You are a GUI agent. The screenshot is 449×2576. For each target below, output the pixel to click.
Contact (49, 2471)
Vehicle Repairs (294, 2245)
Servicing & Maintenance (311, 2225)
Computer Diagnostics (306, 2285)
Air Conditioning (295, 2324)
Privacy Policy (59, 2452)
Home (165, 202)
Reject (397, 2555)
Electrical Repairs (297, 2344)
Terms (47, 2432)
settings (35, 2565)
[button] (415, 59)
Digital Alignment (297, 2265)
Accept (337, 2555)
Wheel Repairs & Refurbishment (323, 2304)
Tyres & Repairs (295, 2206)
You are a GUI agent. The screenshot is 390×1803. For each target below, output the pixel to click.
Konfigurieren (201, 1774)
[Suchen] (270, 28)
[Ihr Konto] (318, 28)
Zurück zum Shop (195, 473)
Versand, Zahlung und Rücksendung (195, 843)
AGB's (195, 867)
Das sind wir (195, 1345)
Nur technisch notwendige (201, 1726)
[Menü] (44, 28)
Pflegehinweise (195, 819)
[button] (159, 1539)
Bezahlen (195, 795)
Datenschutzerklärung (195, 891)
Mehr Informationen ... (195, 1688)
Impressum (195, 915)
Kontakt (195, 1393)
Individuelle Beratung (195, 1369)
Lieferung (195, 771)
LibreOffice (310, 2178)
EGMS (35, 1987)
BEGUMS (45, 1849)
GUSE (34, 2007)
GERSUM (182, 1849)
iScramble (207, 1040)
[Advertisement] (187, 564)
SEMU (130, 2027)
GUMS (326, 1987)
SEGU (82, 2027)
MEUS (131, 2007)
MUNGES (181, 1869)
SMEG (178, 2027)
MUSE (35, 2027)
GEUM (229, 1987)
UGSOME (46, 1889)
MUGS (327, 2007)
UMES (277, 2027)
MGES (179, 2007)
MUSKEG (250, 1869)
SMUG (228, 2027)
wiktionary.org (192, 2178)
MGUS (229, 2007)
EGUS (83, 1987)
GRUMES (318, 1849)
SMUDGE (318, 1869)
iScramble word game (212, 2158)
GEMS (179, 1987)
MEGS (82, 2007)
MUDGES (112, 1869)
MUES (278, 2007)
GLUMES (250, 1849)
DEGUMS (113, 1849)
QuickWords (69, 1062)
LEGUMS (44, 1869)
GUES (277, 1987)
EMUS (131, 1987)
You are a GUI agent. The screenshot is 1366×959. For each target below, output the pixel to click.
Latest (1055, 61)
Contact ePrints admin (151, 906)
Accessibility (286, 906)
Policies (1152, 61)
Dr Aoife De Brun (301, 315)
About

### Assignment:
Please copy out every entry word for word.

### Problem solution:
You are a GUI agent. The screenshot is 449×2576. For each target below, output the pixel to click.
Contact (49, 2471)
Vehicle Repairs (294, 2245)
Servicing & Maintenance (311, 2225)
Computer Diagnostics (306, 2285)
Air Conditioning (295, 2324)
Privacy Policy (59, 2452)
Home (165, 202)
Reject (397, 2555)
Electrical Repairs (297, 2344)
Terms (47, 2432)
settings (35, 2565)
[button] (415, 59)
Digital Alignment (297, 2265)
Accept (337, 2555)
Wheel Repairs & Refurbishment (323, 2304)
Tyres & Repairs (295, 2206)
You are a GUI agent. The screenshot is 390×1803. For each target below, output the pixel to click.
Konfigurieren (201, 1774)
[Suchen] (270, 28)
[Ihr Konto] (318, 28)
Zurück zum Shop (195, 473)
Versand, Zahlung und Rücksendung (195, 843)
AGB's (195, 867)
Das sind wir (195, 1345)
Nur technisch notwendige (201, 1726)
[Menü] (44, 28)
Pflegehinweise (195, 819)
[button] (159, 1539)
Bezahlen (195, 795)
Datenschutzerklärung (195, 891)
Mehr Informationen ... (195, 1688)
Impressum (195, 915)
Kontakt (195, 1393)
Individuelle Beratung (195, 1369)
Lieferung (195, 771)
LibreOffice (310, 2178)
EGMS (35, 1987)
BEGUMS (45, 1849)
GUSE (34, 2007)
GERSUM (182, 1849)
iScramble (207, 1040)
[Advertisement] (187, 564)
SEMU (130, 2027)
GUMS (326, 1987)
SEGU (82, 2027)
MEUS (131, 2007)
MUNGES (181, 1869)
SMEG (178, 2027)
MUSE (35, 2027)
GEUM (229, 1987)
UGSOME (46, 1889)
MUGS (327, 2007)
UMES (277, 2027)
MGES (179, 2007)
MUSKEG (250, 1869)
SMUG (228, 2027)
wiktionary.org (192, 2178)
MGUS (229, 2007)
EGUS (83, 1987)
GRUMES (318, 1849)
SMUDGE (318, 1869)
iScramble word game (212, 2158)
GEMS (179, 1987)
MEGS (82, 2007)
MUDGES (112, 1869)
MUES (278, 2007)
GLUMES (250, 1849)
DEGUMS (113, 1849)
QuickWords (69, 1062)
LEGUMS (44, 1869)
GUES (277, 1987)
EMUS (131, 1987)
You are a GUI agent. The screenshot is 1366×959. For each target below, output the pixel to click.
Latest (1055, 61)
Contact ePrints admin (151, 906)
Accessibility (286, 906)
Policies (1152, 61)
Dr Aoife De Brun (301, 315)
About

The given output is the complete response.